_Given task 1_
Quote the stock sale passage word for word, beginning at "The sale closed" and ending after "stock purchase transaction.".

_Supplied passage_
********************

Pursuant thereto an opinion letter was delivered to plaintiffs in care of their attorneys at closing. This opinion letter reads as follows:

“The following is the opinion of the firm of Berkson, Gorov & Levin, Ltd., counsel for Nationwide Trust and is furnished to you pursuant to the Agreement of Sale as above identified and dated this 16 day of August, 1985.
1. Purchaser has full legal power and authority to enter into and perform this Agreement and the other agreements contemplated hereby;
2. Nationwide is a validly existing trust, Todd Stern is the validly appointed and presently acting sole Trustee of Nationwide and Todd Stern Trustee is empowered under the terms of the trust to execute this Agreement and the instruments and agreements contemplated hereby and purchase the Purchased Shares;
3. The Agreement and the other agreements contemplated thereby have been duly executed and delivered by and constitute valid and binding obligations of Purchaser and are enforceable in accordance with their terms, except to the extent that the enforcement thereof may be limited by any applicable bankruptcy, insolvency, reorganization, moratorium or similar law affecting creditors’ rights generally, whether now or hereafter in effect, provided that no opinion shall be expressed as to the specific remedy that any court, governmental authority or arbitrator may grant, impose or render; and the execution and delivery thereof by Purchaser, and the performance by Purchaser of its respective obligations thereunder do not and will not result in a breach or termination of or constitute a default under any indenture, agreement or other instrument, or any law, judgment, order, writ, injunction, ruling or decree of any jurisdiction, court or governmental body, to which either Purchaser is a party or by which it or any of its properties may be bound, and which is known to such counsel and;
4. Berkson, Gorov & Levin, Ltd., has no reason to believe that any representation or warranty of Purchaser contained in the Agreement is untrue or misleading in any material respect.
5. All terms used herein which are defined in the Agreement shall have the meanings herein as are ascribed to such terms in the Agreement.”

The sale closed on August 16, 1985. $450,000 was paid to plaintiffs at closing, along with Nationwide’s promissory notes of $1,300,020 payable to plaintiffs, along with pledge and security agreements. Nationwide subsequently defaulted on the notes, and Stem filed a petition for relief under the Bankruptcy Code. Later, it was also revealed that, prior to the closing, Stern had negotiated for a line of credit with Allegheny International Credit Corporation to finance the purchase, and had granted Allegheny a first security interest in Triad’s assets in conflict with the prior security interest subsequently granted plaintiffs under the terms of the stock purchase transaction.

********************

_Dataset rows_

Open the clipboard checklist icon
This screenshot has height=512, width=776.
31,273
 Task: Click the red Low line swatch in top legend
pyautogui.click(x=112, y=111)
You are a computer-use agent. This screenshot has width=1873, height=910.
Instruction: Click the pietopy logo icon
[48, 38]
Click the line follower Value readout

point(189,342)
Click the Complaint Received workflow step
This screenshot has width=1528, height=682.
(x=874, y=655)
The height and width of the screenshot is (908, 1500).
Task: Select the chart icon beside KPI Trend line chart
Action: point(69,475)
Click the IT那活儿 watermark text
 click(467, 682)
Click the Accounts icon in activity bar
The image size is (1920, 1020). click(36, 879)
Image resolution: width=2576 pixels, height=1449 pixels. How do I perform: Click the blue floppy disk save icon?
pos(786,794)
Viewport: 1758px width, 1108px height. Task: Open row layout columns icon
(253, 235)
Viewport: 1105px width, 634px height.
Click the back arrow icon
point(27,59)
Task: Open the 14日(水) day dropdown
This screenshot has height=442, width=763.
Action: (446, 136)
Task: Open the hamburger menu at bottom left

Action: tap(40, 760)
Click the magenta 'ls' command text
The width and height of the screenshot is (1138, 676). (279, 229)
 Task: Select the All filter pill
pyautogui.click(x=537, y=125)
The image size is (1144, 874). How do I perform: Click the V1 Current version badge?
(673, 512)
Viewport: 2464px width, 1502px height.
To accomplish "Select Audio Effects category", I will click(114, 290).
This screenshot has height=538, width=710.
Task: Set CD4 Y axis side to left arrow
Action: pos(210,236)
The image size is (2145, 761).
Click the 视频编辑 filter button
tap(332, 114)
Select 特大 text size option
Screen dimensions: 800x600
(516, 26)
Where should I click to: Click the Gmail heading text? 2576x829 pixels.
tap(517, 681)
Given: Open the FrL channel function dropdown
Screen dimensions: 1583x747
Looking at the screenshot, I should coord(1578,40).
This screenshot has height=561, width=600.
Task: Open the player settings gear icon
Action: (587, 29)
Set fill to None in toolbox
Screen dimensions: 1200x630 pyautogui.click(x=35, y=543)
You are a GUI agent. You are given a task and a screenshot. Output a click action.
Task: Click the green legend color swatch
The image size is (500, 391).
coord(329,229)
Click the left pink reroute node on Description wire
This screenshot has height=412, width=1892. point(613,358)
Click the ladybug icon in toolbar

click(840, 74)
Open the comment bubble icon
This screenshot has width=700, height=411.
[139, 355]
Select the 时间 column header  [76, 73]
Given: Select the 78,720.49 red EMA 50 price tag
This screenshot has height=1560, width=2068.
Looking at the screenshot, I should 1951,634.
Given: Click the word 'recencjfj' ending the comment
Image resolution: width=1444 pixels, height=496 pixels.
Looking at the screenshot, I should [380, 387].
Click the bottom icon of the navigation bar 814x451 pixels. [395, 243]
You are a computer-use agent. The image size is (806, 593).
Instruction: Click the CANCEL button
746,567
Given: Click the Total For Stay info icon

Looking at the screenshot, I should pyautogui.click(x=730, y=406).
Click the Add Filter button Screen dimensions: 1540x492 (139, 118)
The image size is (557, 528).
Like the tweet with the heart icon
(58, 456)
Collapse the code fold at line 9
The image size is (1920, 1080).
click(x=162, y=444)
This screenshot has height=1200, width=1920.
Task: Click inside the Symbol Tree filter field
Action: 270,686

********************

_Given task 2_
Convert the records into a JSON list of strings, one string per line and with no blank lines, beginning at the line containing "Select the 时间" and continuing through the last line of the records.

_Final result 1_
The sale closed on August 16, 1985. $450,000 was paid to plaintiffs at closing, along with Nationwide’s promissory notes of $1,300,020 payable to plaintiffs, along with pledge and security agreements. Nationwide subsequently defaulted on the notes, and Stem filed a petition for relief under the Bankruptcy Code. Later, it was also revealed that, prior to the closing, Stern had negotiated for a line of credit with Allegheny International Credit Corporation to finance the purchase, and had granted Allegheny a first security interest in Triad’s assets in conflict with the prior security interest subsequently granted plaintiffs under the terms of the stock purchase transaction.

_Final result 2_
[
  "Select the 时间 column header  [76, 73]",
  "Given: Select the 78,720.49 red EMA 50 price tag",
  "This screenshot has height=1560, width=2068.",
  "Looking at the screenshot, I should 1951,634.",
  "Given: Click the word 'recencjfj' ending the comment",
  "Image resolution: width=1444 pixels, height=496 pixels.",
  "Looking at the screenshot, I should [380, 387].",
  "Click the bottom icon of the navigation bar 814x451 pixels. [395, 243]",
  "You are a computer-use agent. The image size is (806, 593).",
  "Instruction: Click the CANCEL button",
  "746,567",
  "Given: Click the Total For Stay info icon",
  "Looking at the screenshot, I should pyautogui.click(x=730, y=406).",
  "Click the Add Filter button Screen dimensions: 1540x492 (139, 118)",
  "The image size is (557, 528).",
  "Like the tweet with the heart icon",
  "(58, 456)",
  "Collapse the code fold at line 9",
  "The image size is (1920, 1080).",
  "click(x=162, y=444)",
  "This screenshot has height=1200, width=1920.",
  "Task: Click inside the Symbol Tree filter field",
  "Action: 270,686"
]